Globe & Mail, March 09, 2012
Barbara Moses, Ph.D, is an international speaker, work/life expert, and best-selling author of Dish: Midlife Women Tell the Truth About Work, Relationships, and the Rest of Life.
Four midlife women get together, and their talk quickly turns to what their twentysomething children are doing with their lives.
One boasts that her daughter won a Rhodes scholarship and is trying to decide between accepting it or an offer to work for a think tank in Geneva. The second says her son was recently promoted to vice-president - rumour has it that he is being groomed to become the next CEO. The third recounts how her child's social-media company was bought by a major technology company for seven figures.
The fourth woman doesn't say much. Her adult son works as a waiter and still lives at home. Though she understands the normal curve - and that it's impossible for everyone to be a super achiever - she still feels ashamed. What she hears and interprets from this exchange is: Everyone else's kid is a star, yours is loser. And you are both failures.
This kind of insidious social comparison is common among women. Many find it even more painful when the barometer is their child. But it doesn't end there. That mother who feels awful goes home and tells her son about the amazing achievements of everyone else's kids. This makes her son, who is already insecure and confused about his career path, feel worse.

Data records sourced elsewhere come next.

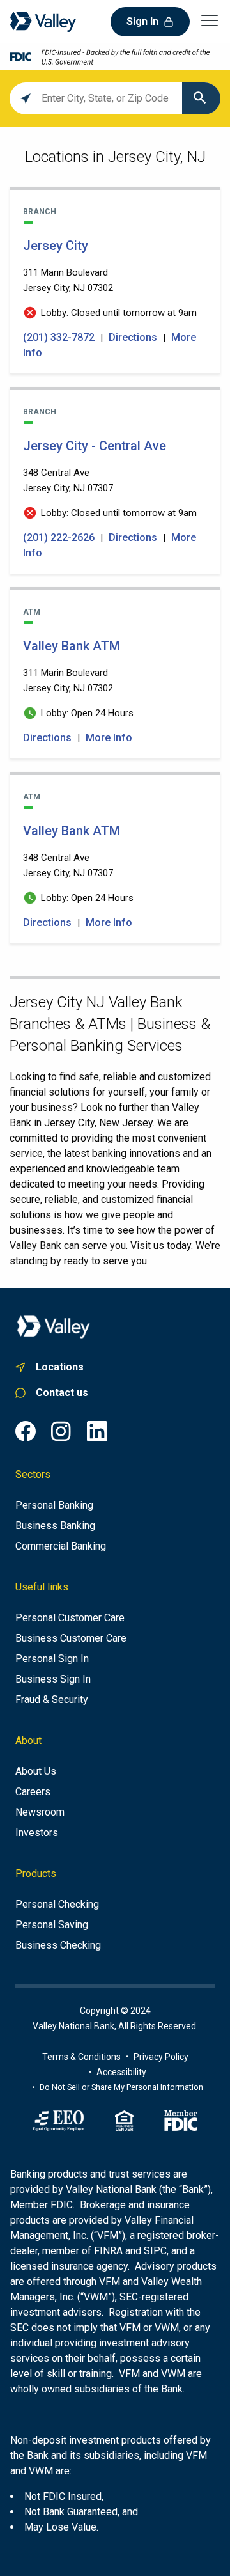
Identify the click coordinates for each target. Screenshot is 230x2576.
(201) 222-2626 (60, 537)
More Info (109, 738)
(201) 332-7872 (60, 337)
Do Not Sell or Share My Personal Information (121, 2087)
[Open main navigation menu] (209, 20)
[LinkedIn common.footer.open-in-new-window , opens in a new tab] (97, 1431)
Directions (133, 337)
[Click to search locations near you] (26, 98)
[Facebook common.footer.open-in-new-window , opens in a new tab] (25, 1431)
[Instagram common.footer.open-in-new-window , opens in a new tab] (61, 1431)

If the adult son or daughter has a partner or spouse, it's also common for mothers to think the partner isn't up to snuff, career-wise, and may be holding back her child.
In an informal survey I conducted with female friends and some of my clients, about 60 per cent said they were disappointed with their child's careers, or that of their child's partner. The mothers wished the young people were more ambitious, assertive or clearer about their career goals.
Boomer parents are accustomed to trying to control every aspect of their environment, so it's not surprising that they see their children, and their careers, as an extension of their own ego. My clients tell me that mothers are often so engaged in their child's job hunt, for example, that they send in, and follow up on, their kid's resumes; hiring managers think they are hiring the mother, not the child.
This is consistent with a Michigan State University survey of more than 700 companies, which found that 25 per cent of hiring managers had been contacted by parents encouraging them to hire their children. Employers said they were more likely to see mothers collecting company information and making arrangements for interviews.
So here's a suggestion for mothers: Stop taking and evaluating your children's or their partner's career temperature. It's their life, not yours. If they are not leaping up the career ladder, it doesn't make them - or you - a failure. And if they are successful in their career, it doesn't make you a success, either.
If you can't stop yourself from comparing your child to others, here's some advice to save not only your sanity but also that of your child.
Divorce your identities
Your children's career choices and economic successes (or failures) don't make you a better or worse person. It is natural to feel pleased or disappointed about their achievements or setbacks, but that shouldn't affect how you feel about yourself. Don't beat yourself up if your child pursues a career path that is different from the one you thought he or she was capable of. Remember, you are only one small factor in influencing your child's outcome.
Bite your tongue
Remember how irritated you would get when your parents opined about which career path you should follow, or lectured you about your decisions? Chances are you're not cooler than your parents were. When I ask twentysomethings whether their parents "get" their work options, most of them say no. Whether this is true of the parents' understanding is beside the point - what is important is what their children believe.
Lecturing only aggravates your children; it rarely produces the changes parents want. It's hard but necessary to accept that you are no longer their go-to person for counsel.
There is nothing more annoying than a speech that begins with, "When I was your age ..." When you were your child's age, the working world and career options were very different. Your experience may not be really relevant to your child.
Your child may not be following a clear career path. But rather than thinking: "This is it, my kid is a loser," concentrate on the possibilities ahead: "I wonder what will happen in the next chapter?" Many young people now don't find their career groove until they're in their thirties, a contemporary phenomenon sociologists call delayed adulthood. It's not over 'til it's over.
You cannot look at your children's accomplishments through the lens of their counterparts. Another person's apparent success does not shed light on how well your child is doing, nor does it mean that your son or daughter is deficient. And lay off on your child's partner; if he or she can live with that person's career choice, then so should you.
Let them own their choices
Allow your children to make their own decisions about the work they do and where they do it. Otherwise they will always wonder what might have happened if you hadn't intervened, and/or blame you for their career twists and turns. Don't deprive them of the sweet feelings of success that come from knowing they did it for themselves, not for (or because of) mom. As Bob Dylan once observed, your sons and daughters are beyond your command.